E-0702, a new cephalosporin, is incorporated into Escherichia coli cells via the tonB-dependent iron transport system.

E-0702, a new cephalosporin with a potent antipseudomonal action, was synthesized. In the study of the mode of action of this antibiotic in Escherichia coli, it was found that mutants which acquired resistance to E-0702 were isolated spontaneously and could be shown to be susceptible to its closely related derivatives, E-0702-060 and E-0702-061, and other representative beta-lactam antibiotics. In these mutants, no increased production of beta-lactamase was detectable. No apparent differences between the resistant mutants and the parental strains were observed in the affinity of E-0702 for penicillin-binding proteins.
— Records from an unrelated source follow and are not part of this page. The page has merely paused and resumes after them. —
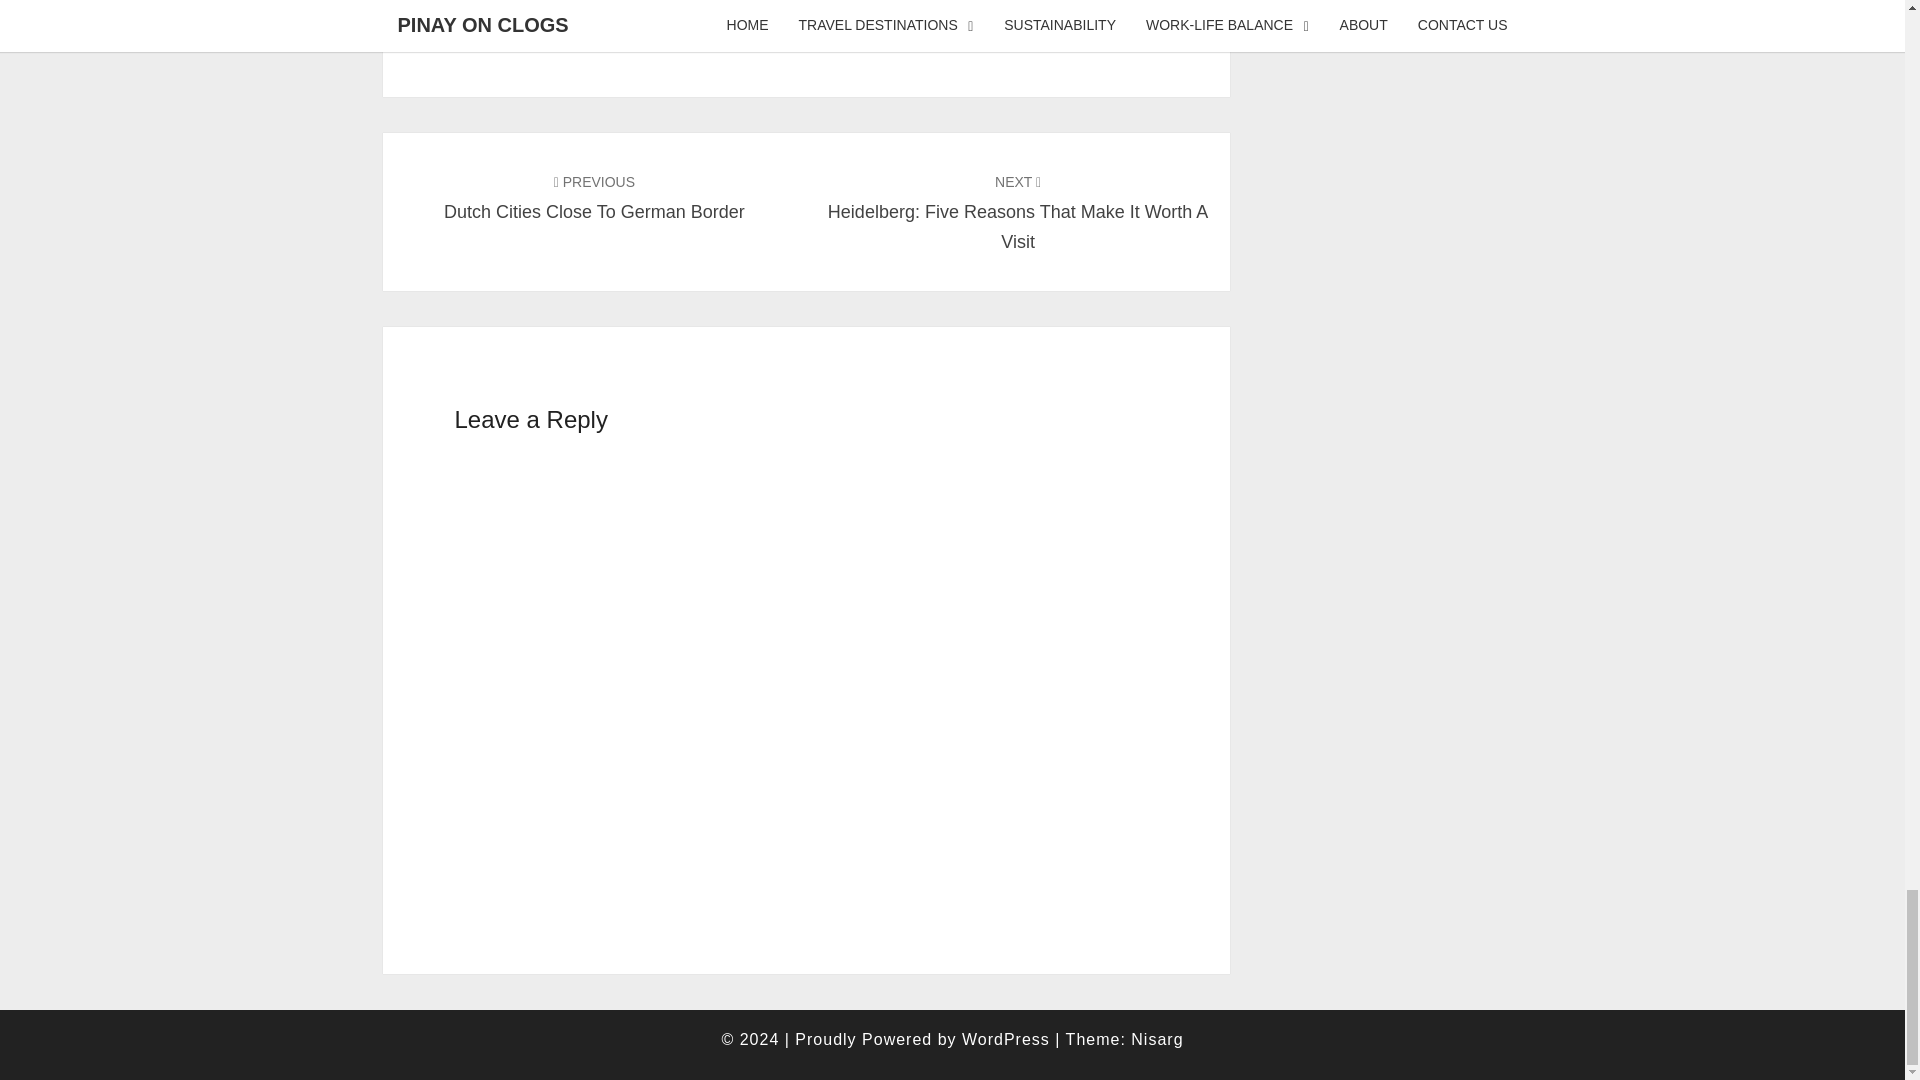  Describe the element at coordinates (617, 8) in the screenshot. I see `Travel Destinations` at that location.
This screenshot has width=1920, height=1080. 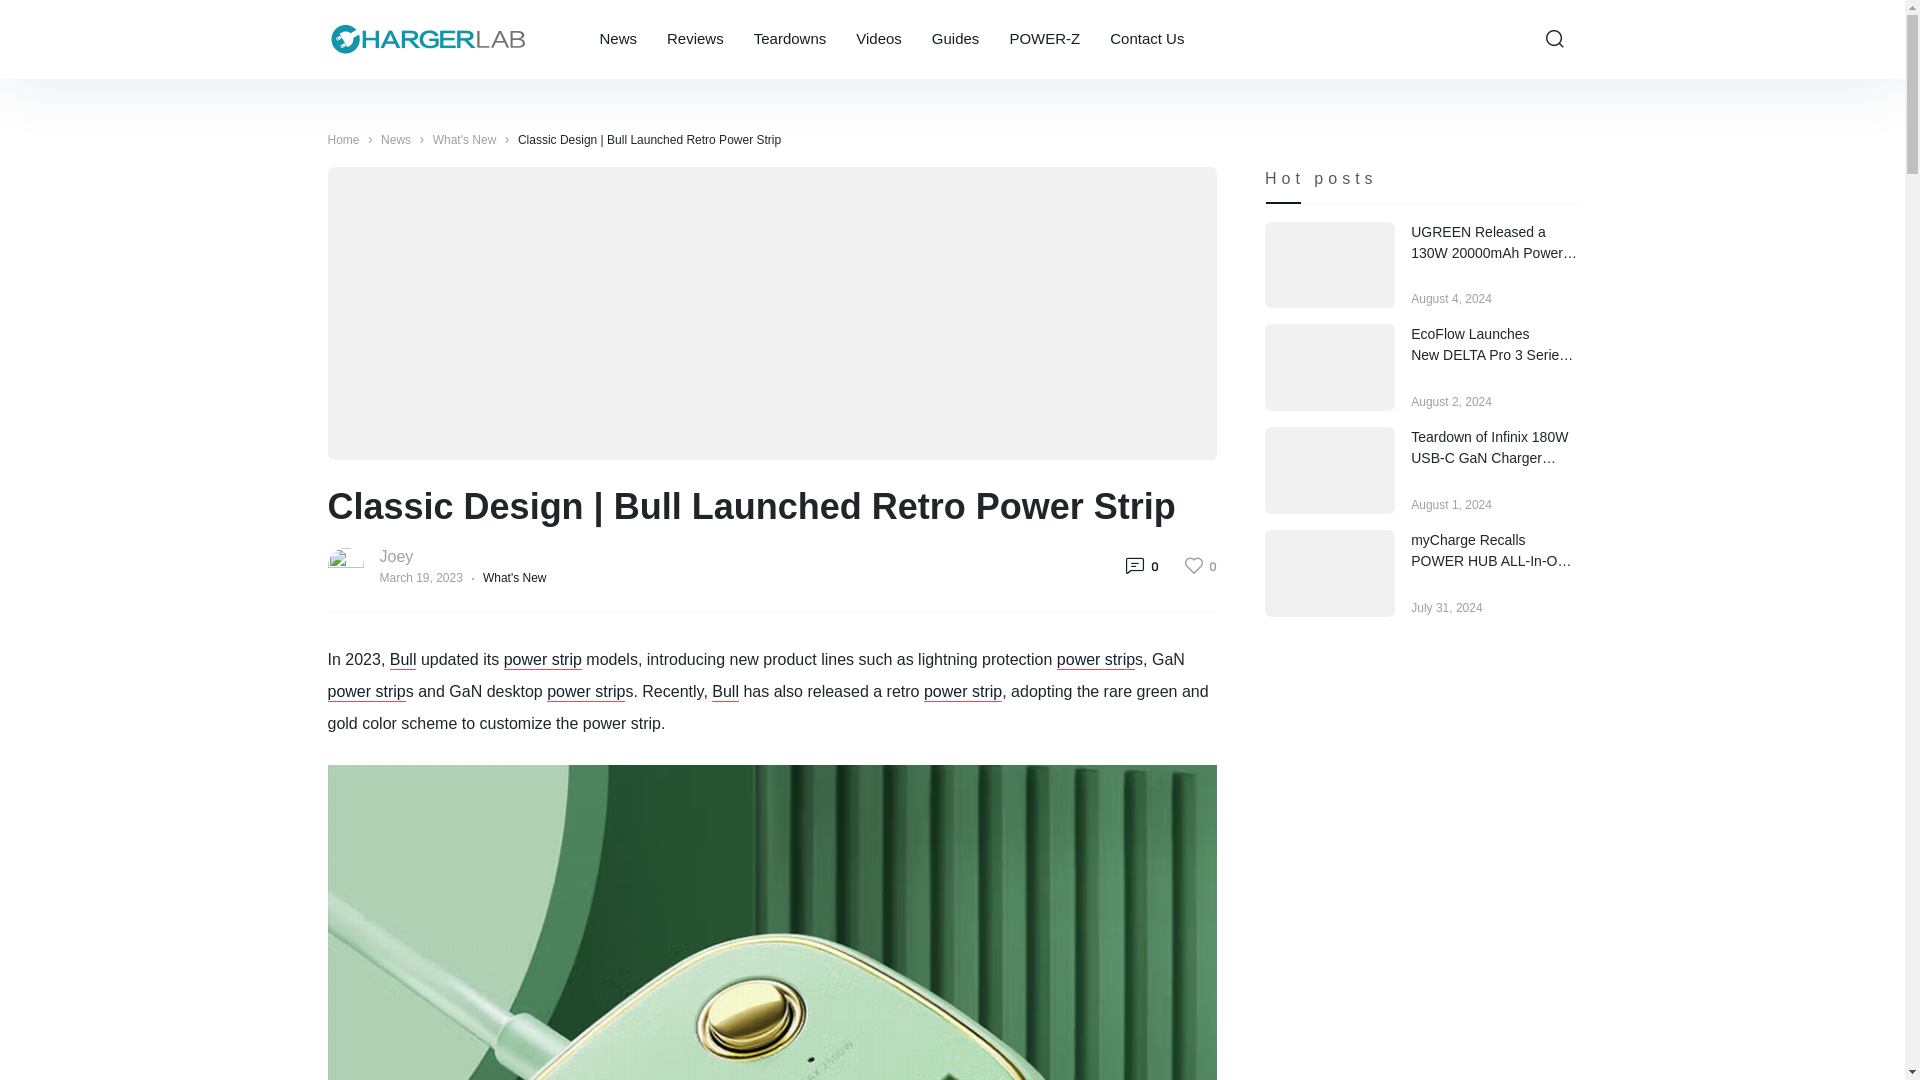 I want to click on Reviews, so click(x=793, y=39).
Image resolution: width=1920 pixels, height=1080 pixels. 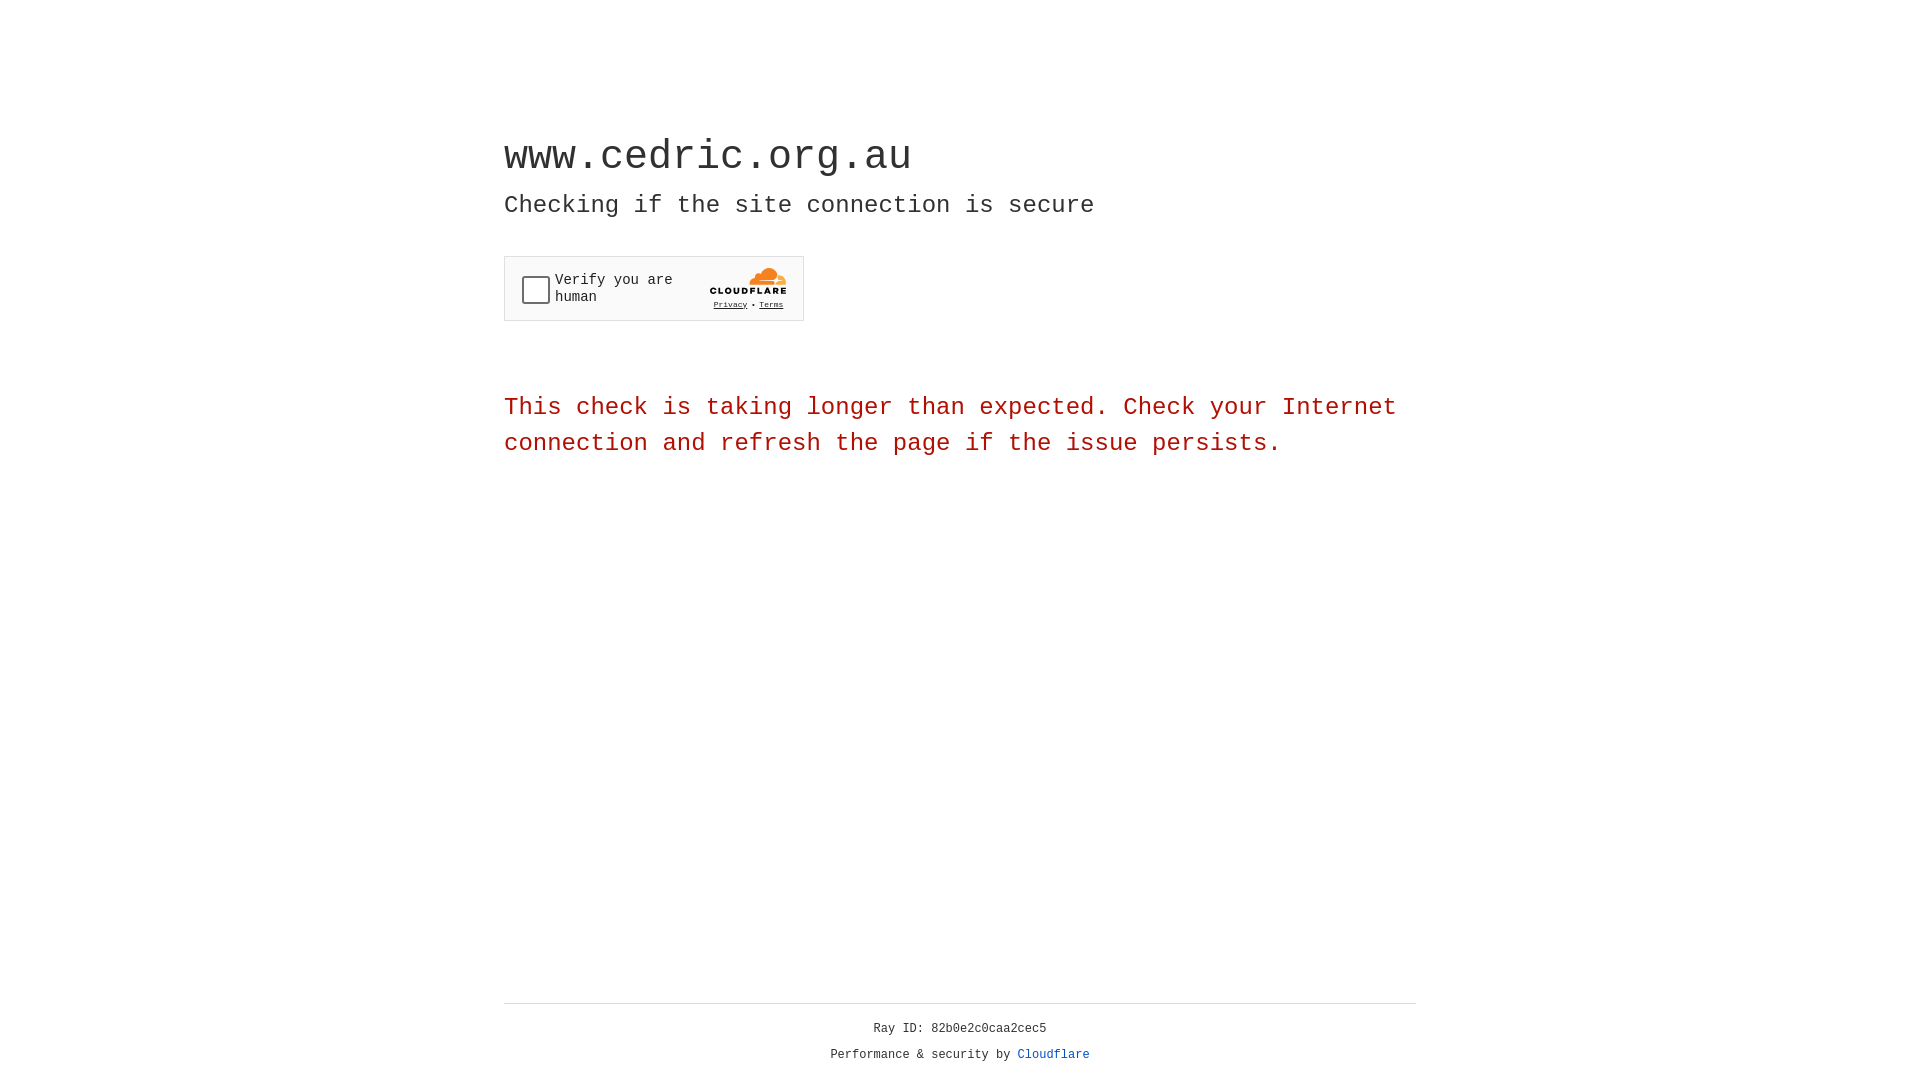 I want to click on Cloudflare, so click(x=1054, y=1055).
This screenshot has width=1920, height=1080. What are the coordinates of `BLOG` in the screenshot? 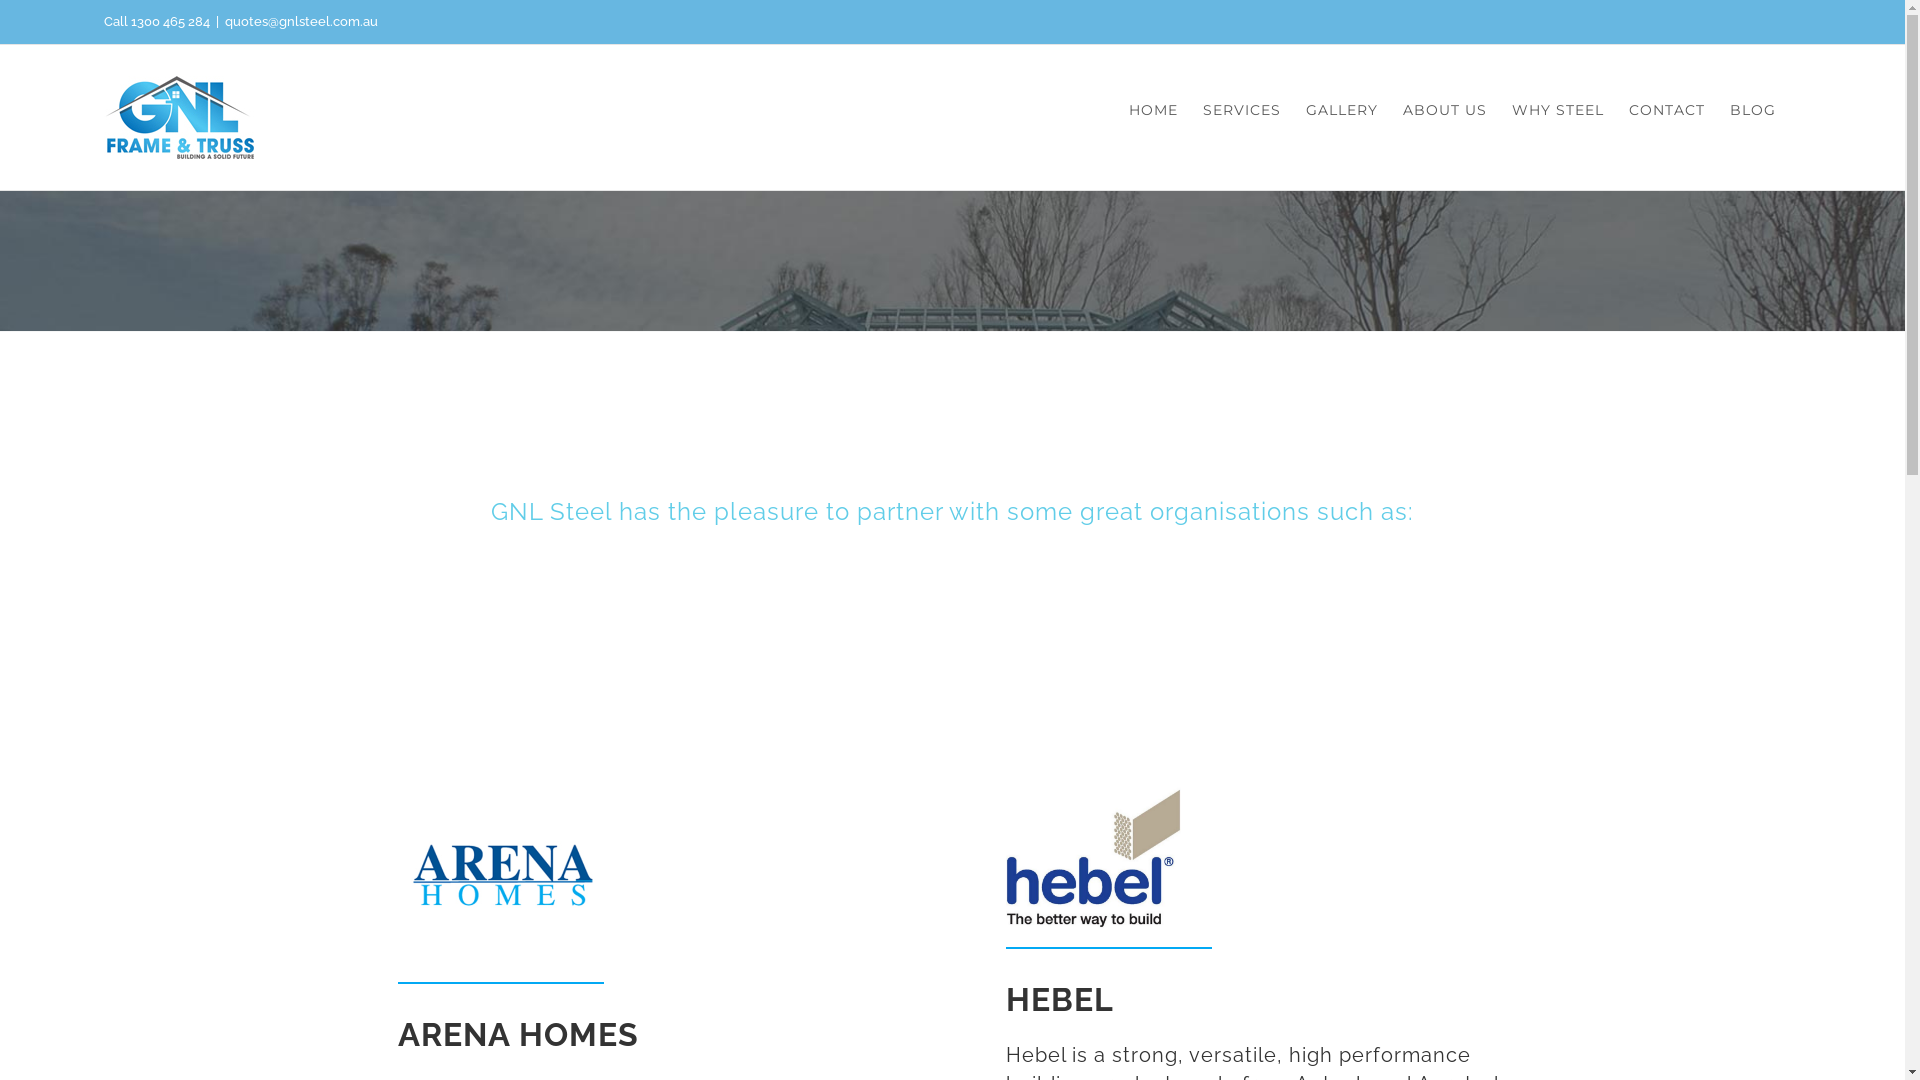 It's located at (1753, 110).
Furthermore, no significant reduction in or loss of both OmpF and OmpC porin proteins in the outer membrane was observed. The mutation was mapped to the tonB gene, which is known to be essential for the iron transport system of bacteria. The bactericidal action of E-0702 was rapidly expressed against iron-starved cells in which the iron transport system was induced, whereas the bactericidal action against iron-supplemented cells was ineffective. It is suggested that E-0702 is incorporated into bacterial cells as a chelator of iron via the tonB-dependent iron transport system, after which its strong and rapid bactericidal action is manifested.